▶ **What to do**
Each line below that carries the string "computer" must appear in the answer.

▶ **Data for analysis**
• • •

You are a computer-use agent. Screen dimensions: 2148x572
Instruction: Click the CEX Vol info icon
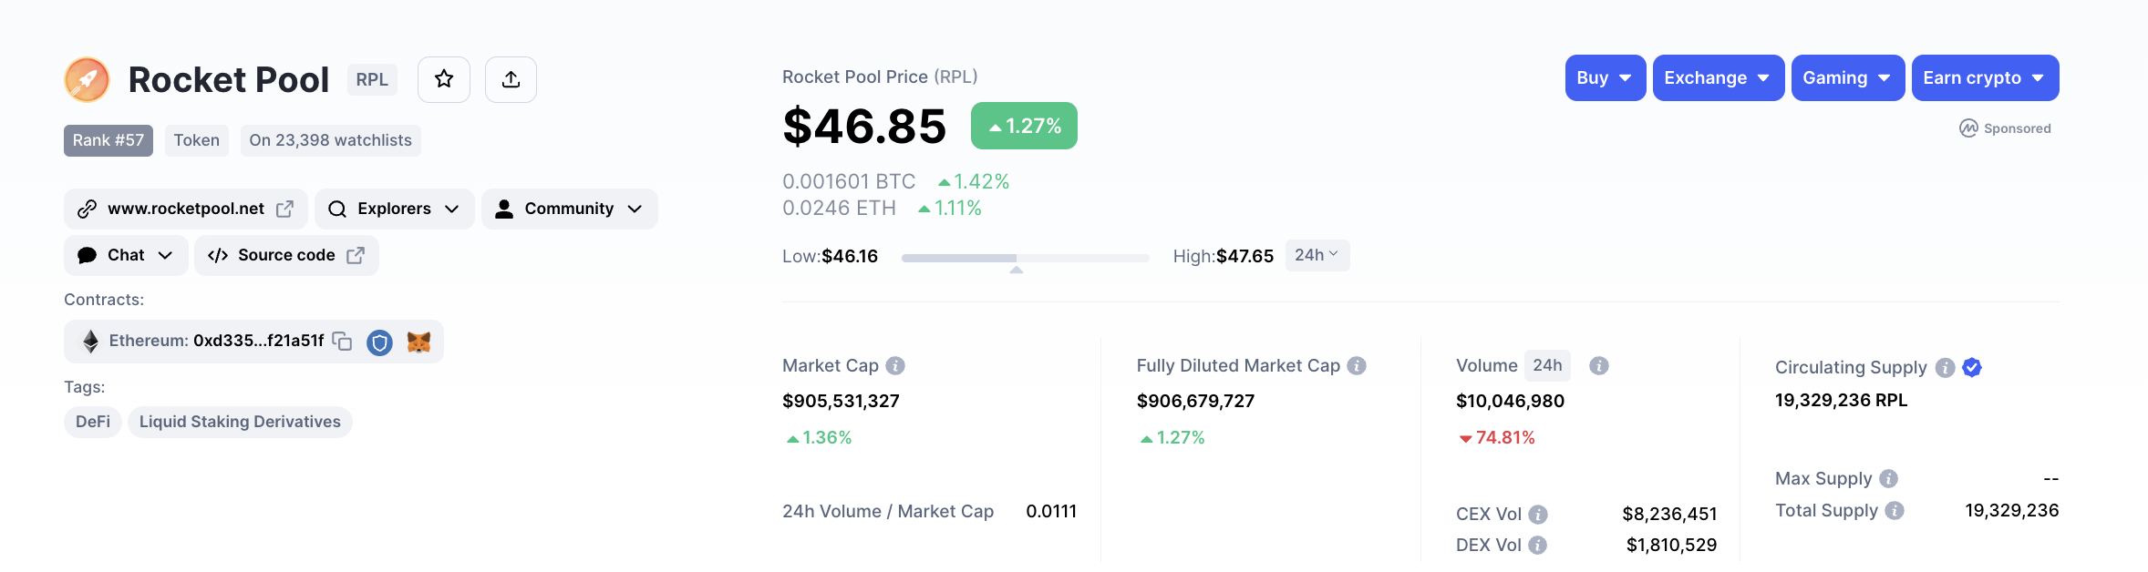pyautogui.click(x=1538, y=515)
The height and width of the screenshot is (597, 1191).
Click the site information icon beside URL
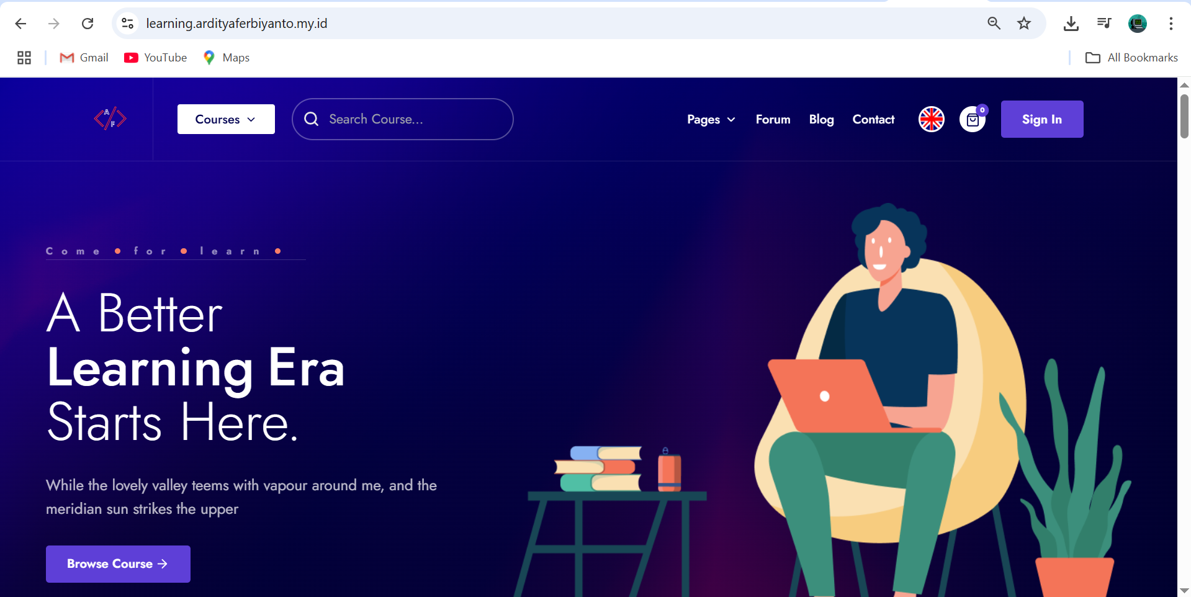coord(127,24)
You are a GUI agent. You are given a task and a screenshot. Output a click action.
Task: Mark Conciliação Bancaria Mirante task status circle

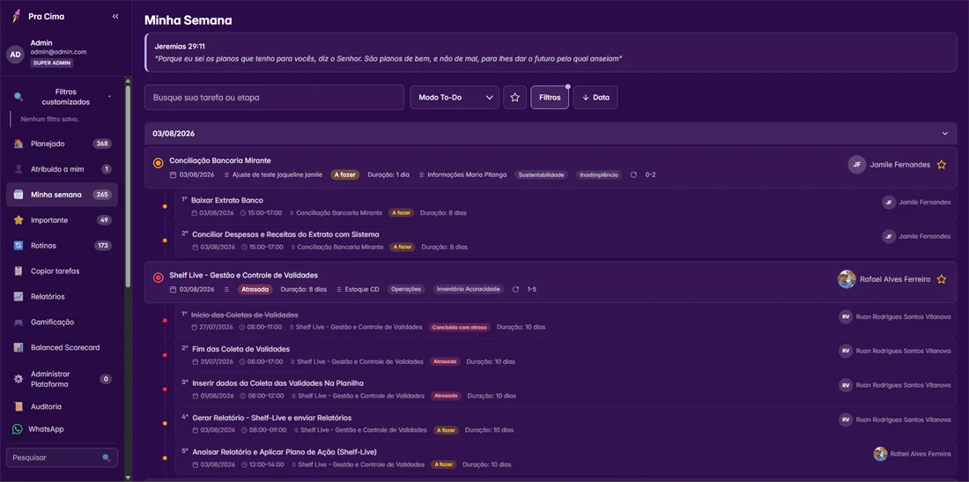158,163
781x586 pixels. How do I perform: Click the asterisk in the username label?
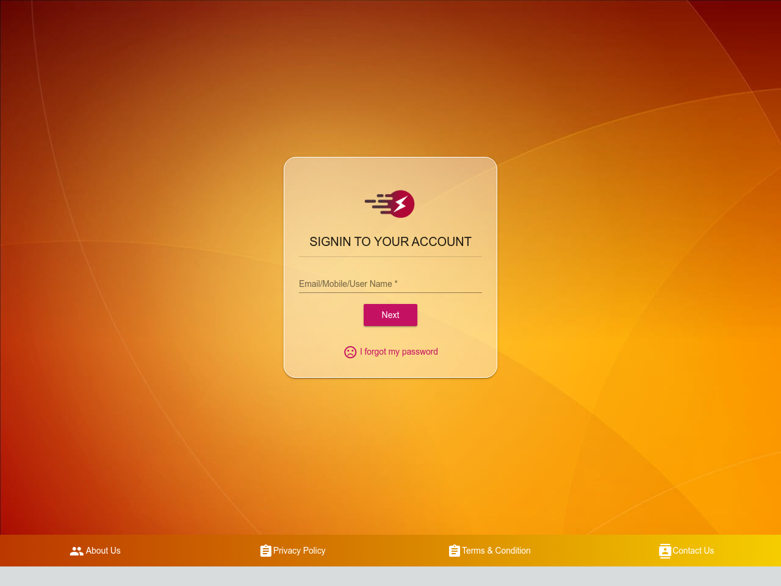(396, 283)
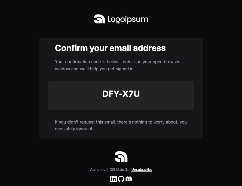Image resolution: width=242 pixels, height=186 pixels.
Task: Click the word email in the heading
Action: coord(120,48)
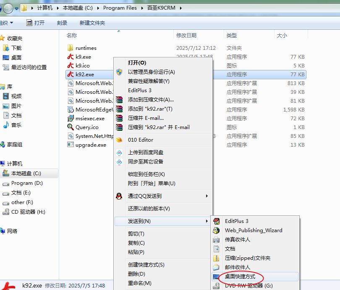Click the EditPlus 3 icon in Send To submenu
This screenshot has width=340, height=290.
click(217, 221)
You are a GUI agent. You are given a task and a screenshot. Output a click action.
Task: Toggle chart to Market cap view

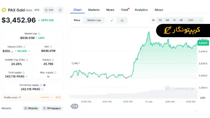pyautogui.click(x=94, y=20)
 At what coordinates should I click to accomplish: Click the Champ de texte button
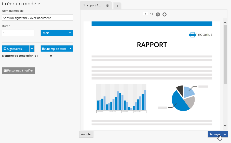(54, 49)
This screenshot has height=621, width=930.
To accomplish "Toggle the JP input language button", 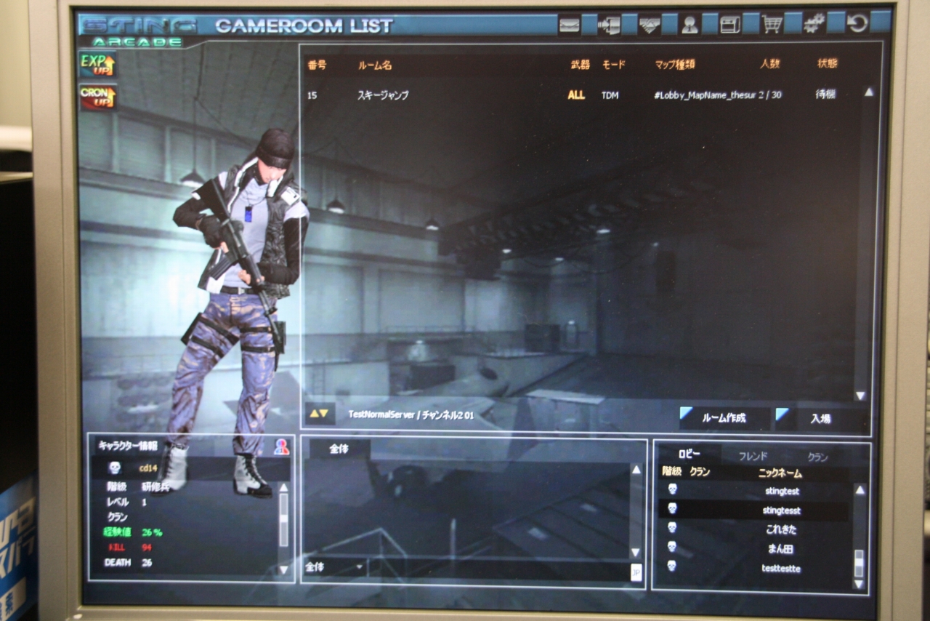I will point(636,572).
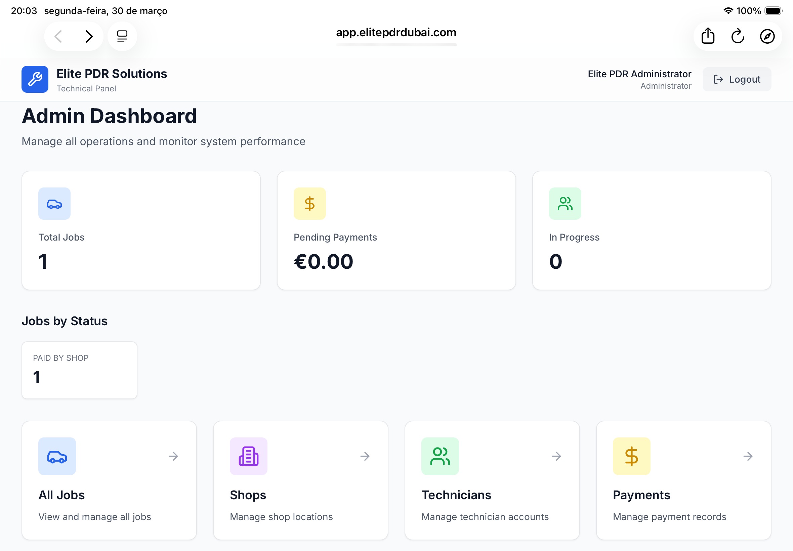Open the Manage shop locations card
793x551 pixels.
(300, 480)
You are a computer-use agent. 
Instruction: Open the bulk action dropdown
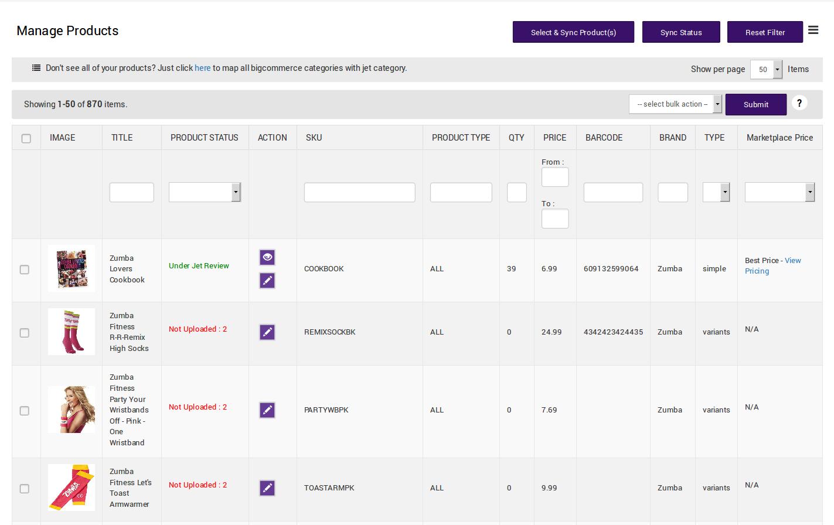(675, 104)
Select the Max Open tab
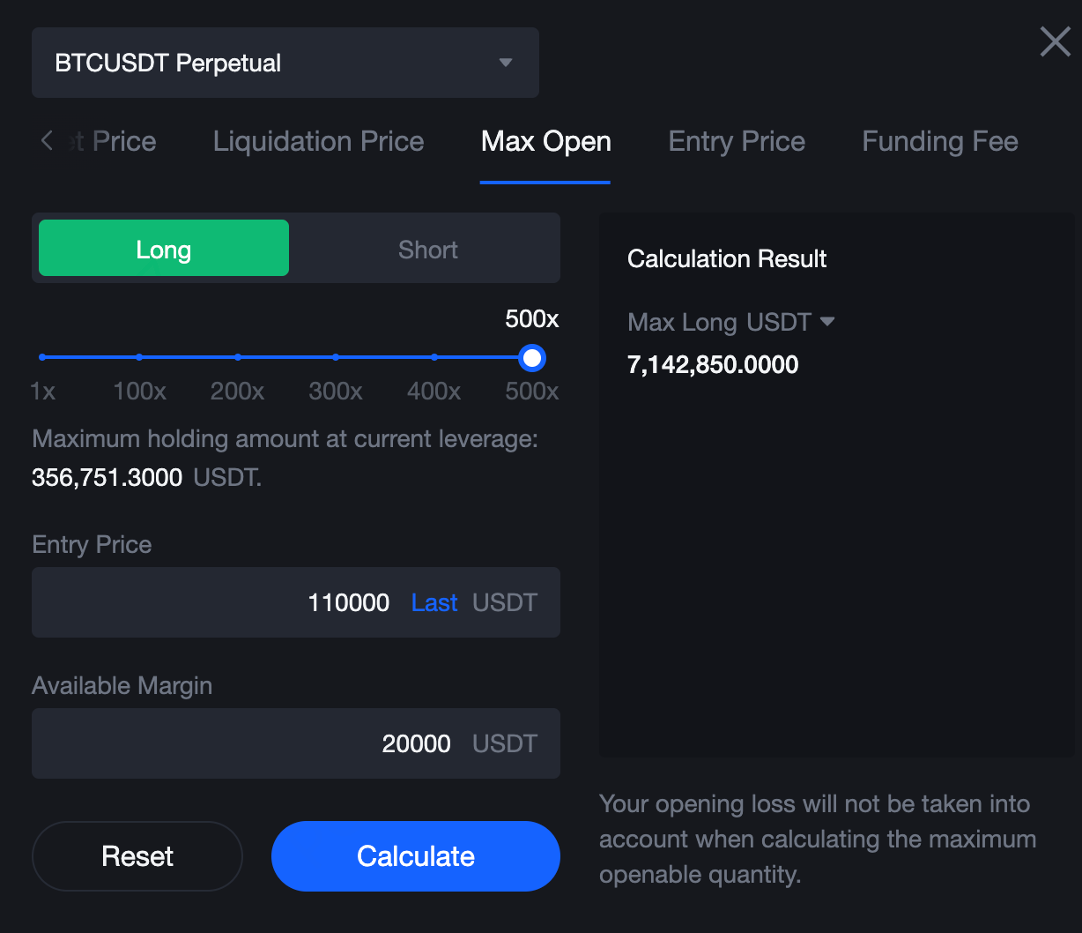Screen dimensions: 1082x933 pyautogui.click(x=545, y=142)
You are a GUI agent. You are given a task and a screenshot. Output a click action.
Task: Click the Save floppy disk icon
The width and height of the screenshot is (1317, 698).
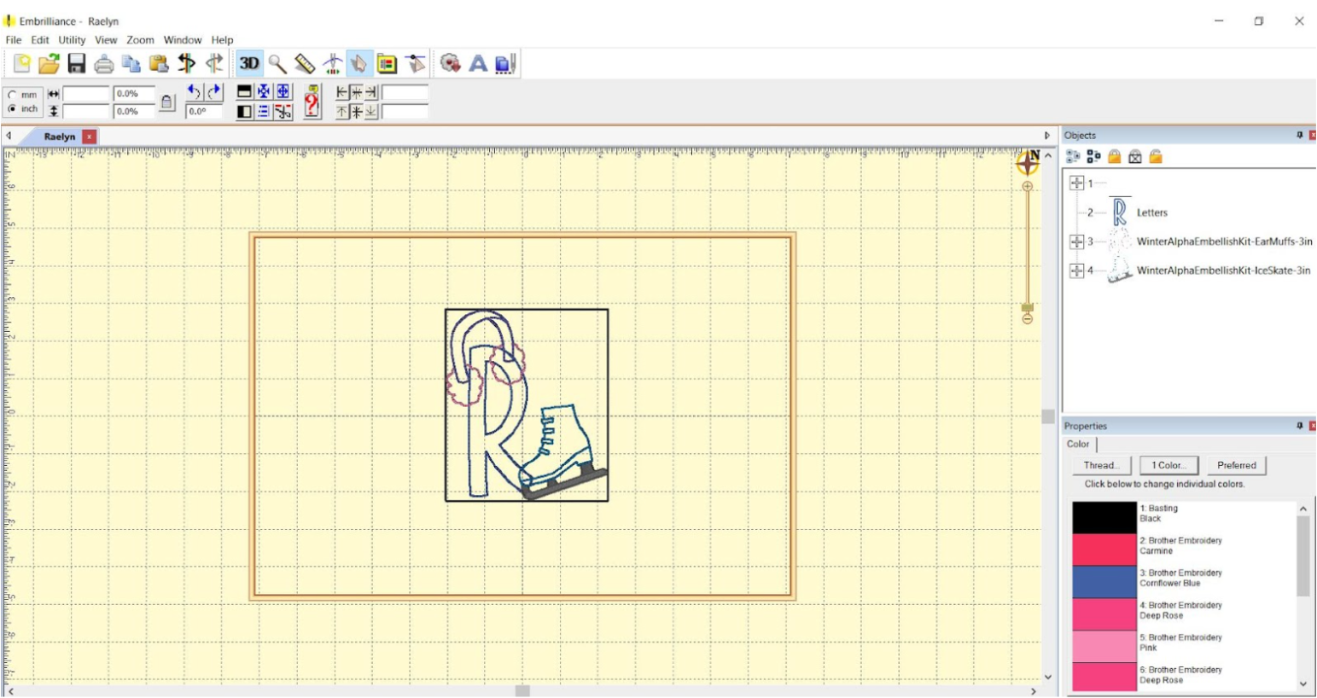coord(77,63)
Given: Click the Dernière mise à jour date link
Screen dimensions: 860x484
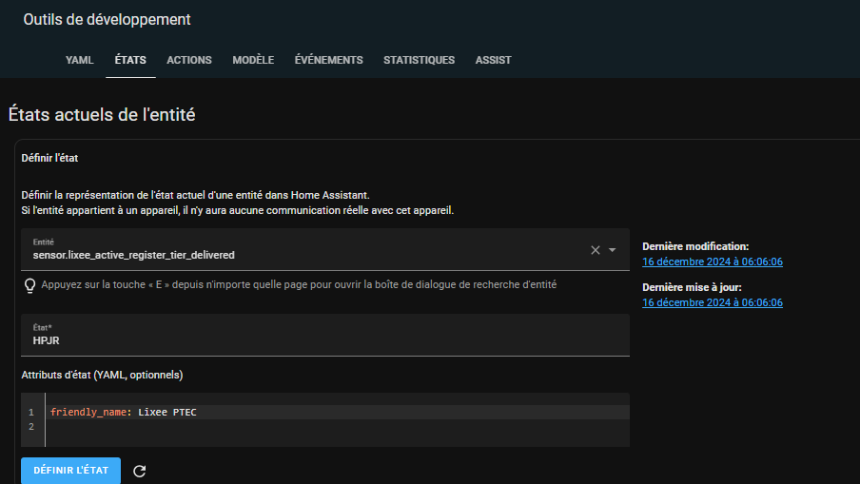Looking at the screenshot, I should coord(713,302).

• • •

▶ **Solution to this problem**
You are a computer-use agent. Screen dimensions: 2148x572
You are a computer-use agent. 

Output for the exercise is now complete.